The report – jointly produced by the Clinton Health Access Initiative and the Reproductive Health Supplies Coalition – shows these market trends coincide with flat and decreasing expenditures by the two largest institutional procurers of family planning products, USAID and UNFPA. Uncertainties over longer-term donor funding and growing funding gaps highlighted by the 2018 RHSC Global Contraceptive Commodity Gap Analysis remain critical factors in determining the health of this market.
Drawing on discussions with stakeholders, the report proposes explanations for the more prominent observed trends. For instance, suggested reasons for the decrease in IUD shipments from 2016 to 2017 included: the devaluation of the Egyptian Pound against the U.S. dollar leading to decreased international procurement of health products, including IUDs, in Egypt; the discontinuation of USAID’s funding support for contraceptive products in Pakistan; and cyclical procurement patterns for the remaining top markets.

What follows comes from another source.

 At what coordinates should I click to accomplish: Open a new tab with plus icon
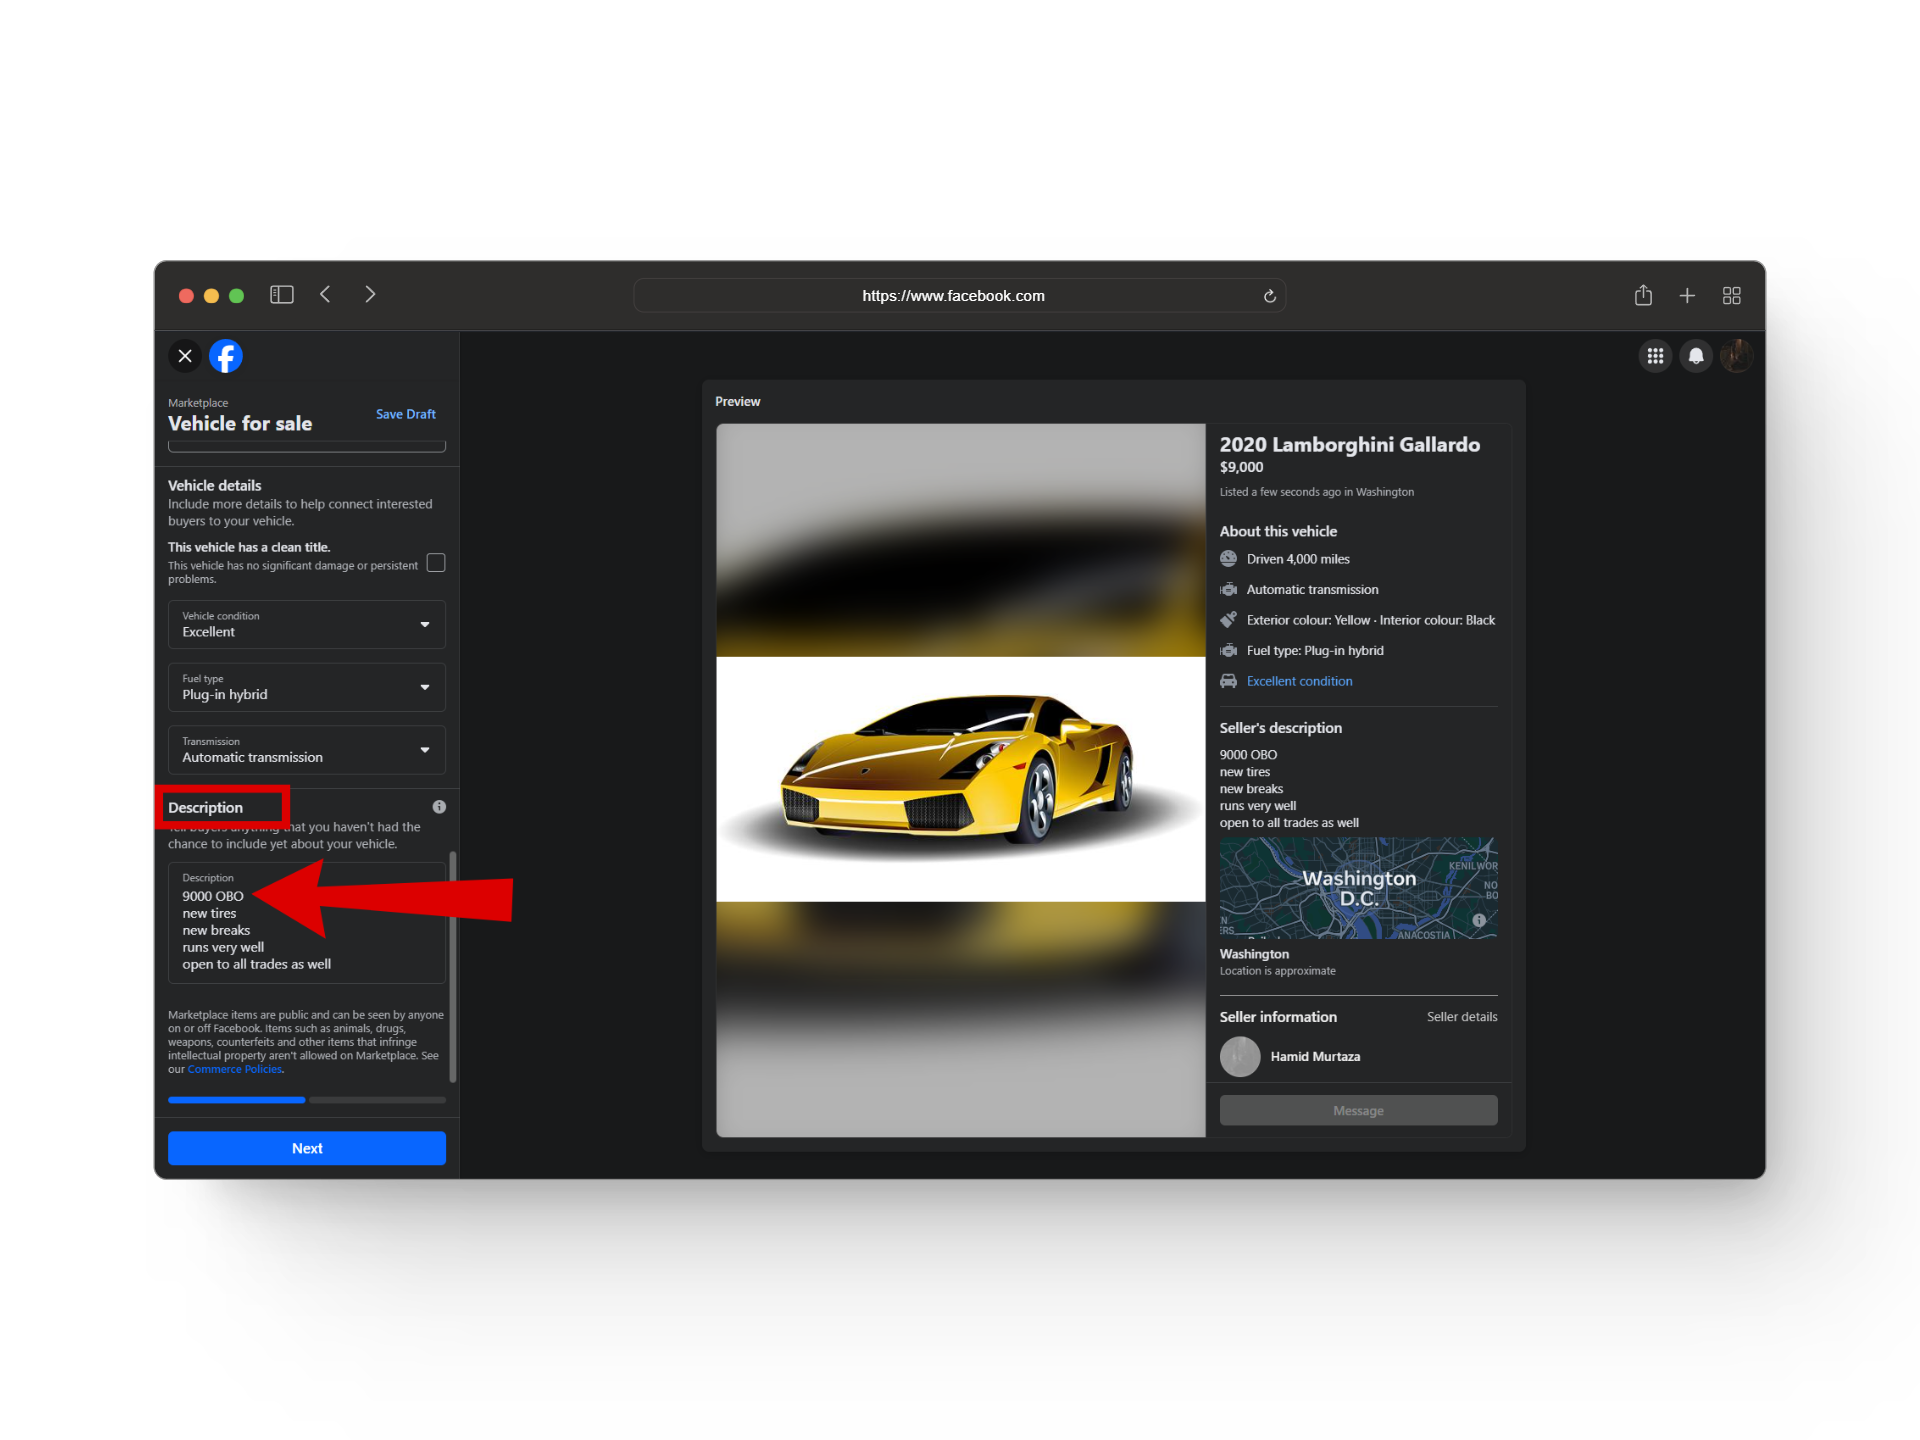click(x=1687, y=295)
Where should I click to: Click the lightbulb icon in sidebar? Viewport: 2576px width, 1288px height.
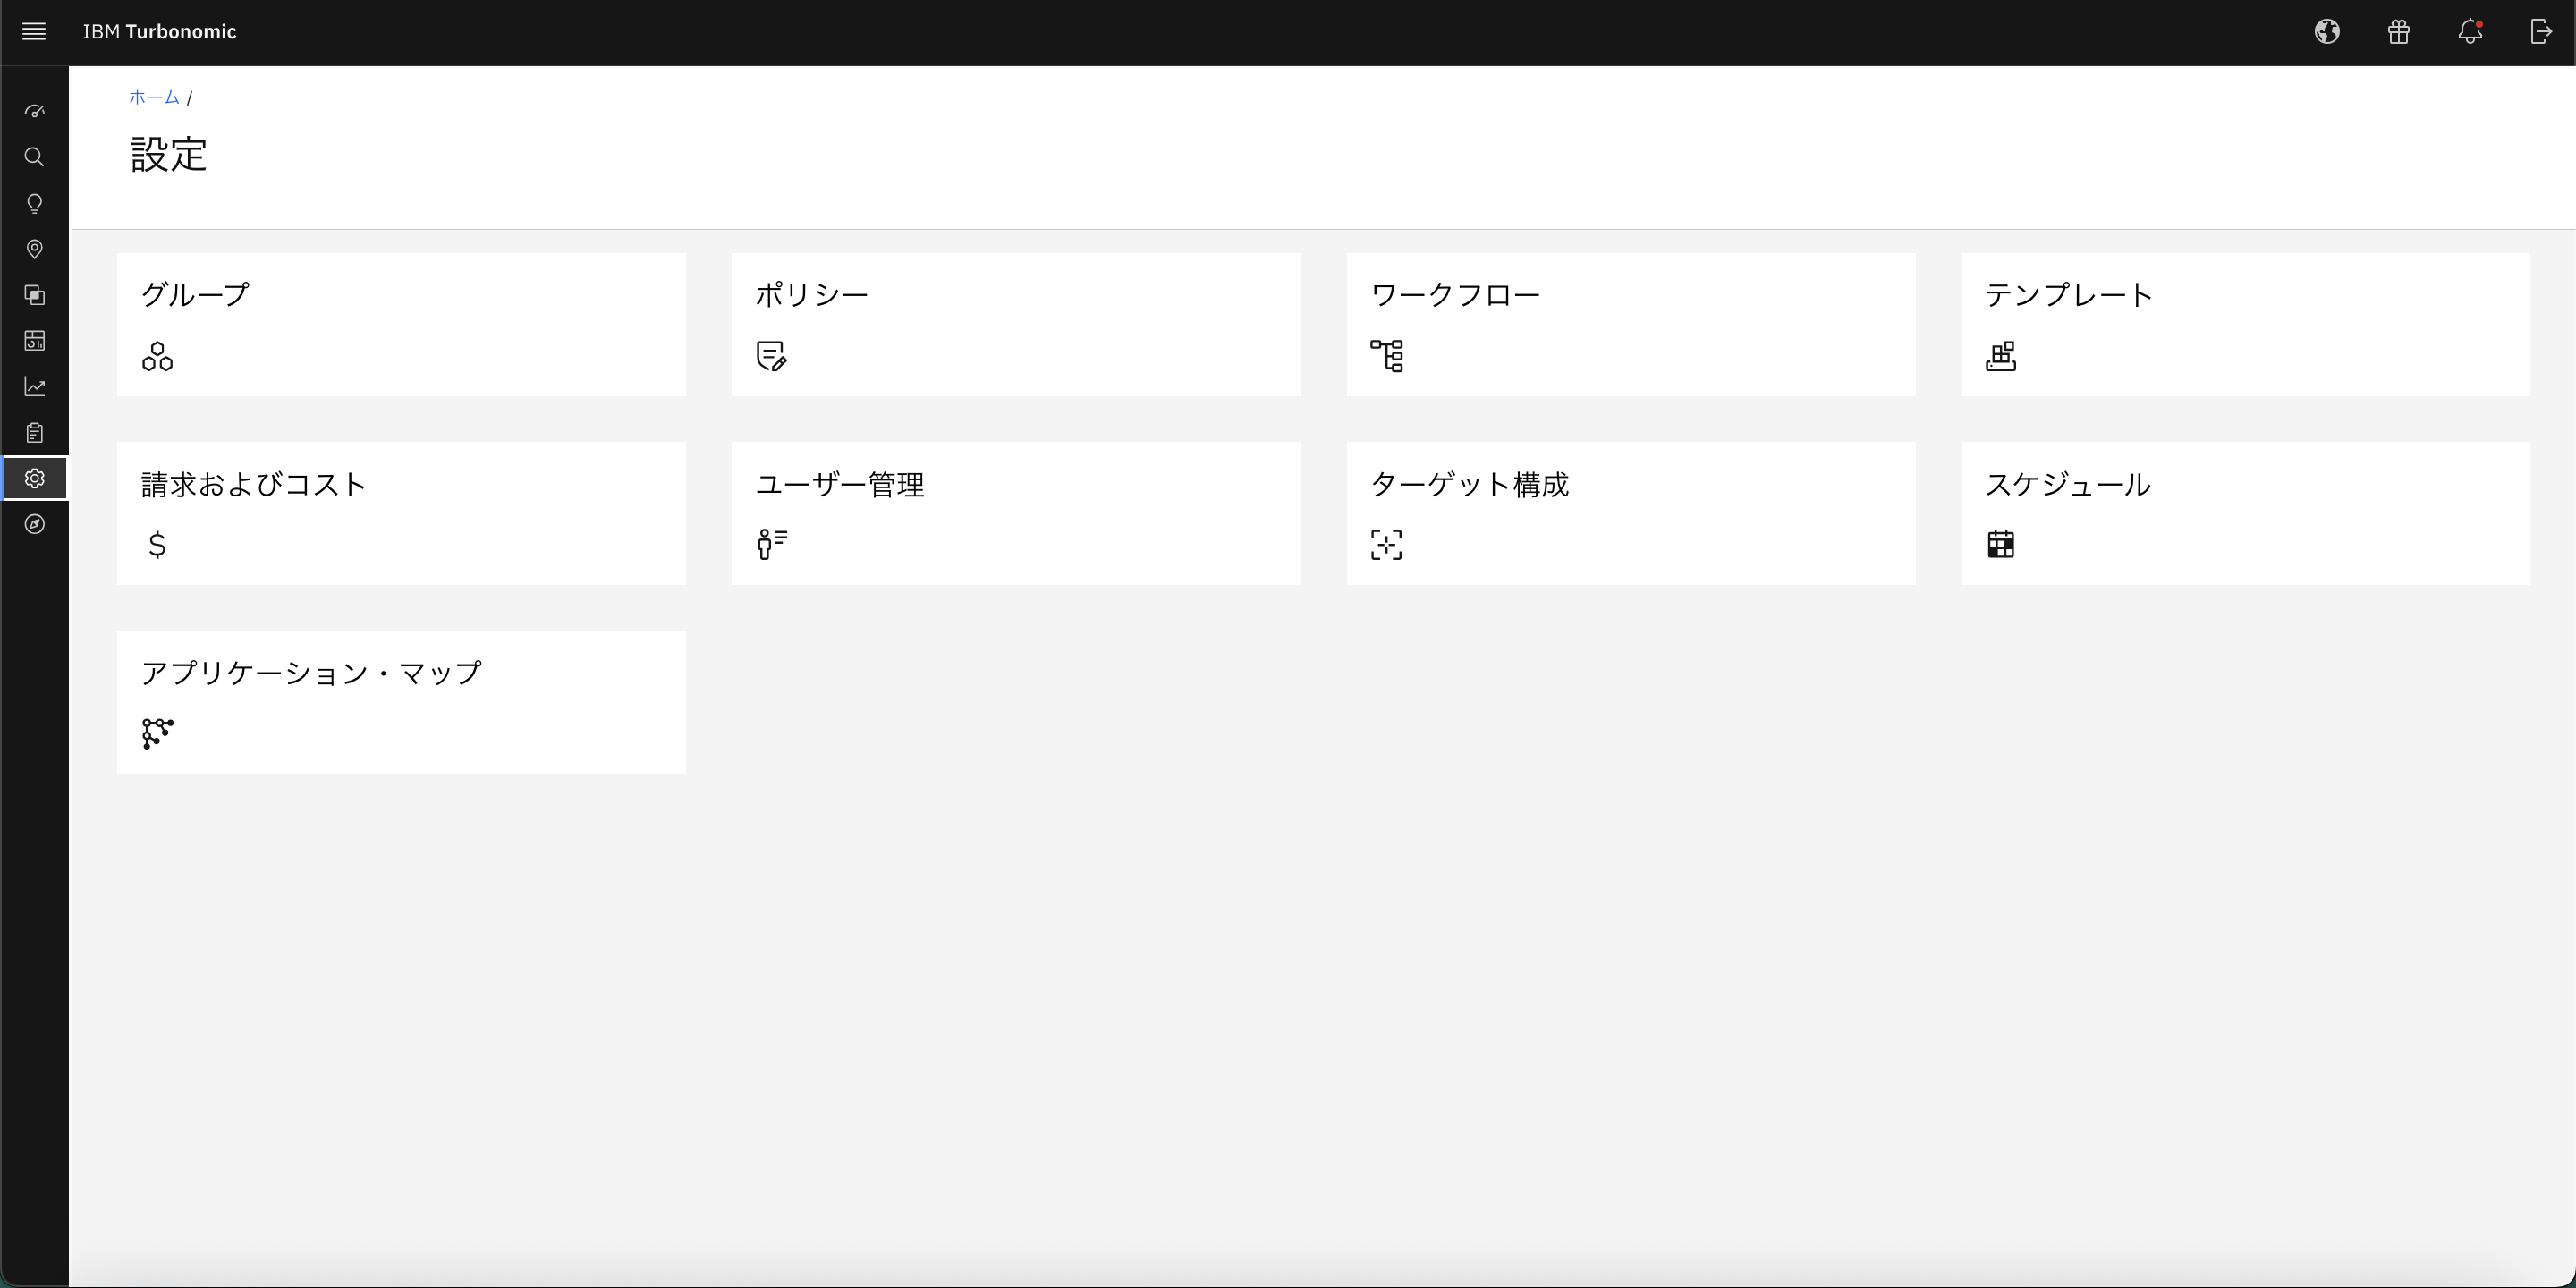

A webinar on January 22, 2019 will discuss the report's findings.
The 2018 Family Planning Market Report, now in its fourth iteration, features data from 14 suppliers, all of which had also participated in the 2017 report. The report continues to provide the community with the most comprehensive and reliable view into the public and social sectors of the family planning procurement market across the 69 FP2020 focus countries.
The report is a product of the Global Markets Visibility Project. Produced with support from the Reproductive Health Supplies Coalition, it provides insightful and strategic outputs for donors, Ministries of Health (MoH), implementing organizations, and suppliers to develop and implement more effective strategies aimed at ensuring that an additional 120 million women in the world’s 69 poorest countries have access to family planning products and services by 2020. We thank the 14 participating suppliers for their important contribution in this initiative and DFID for funding this valuable project.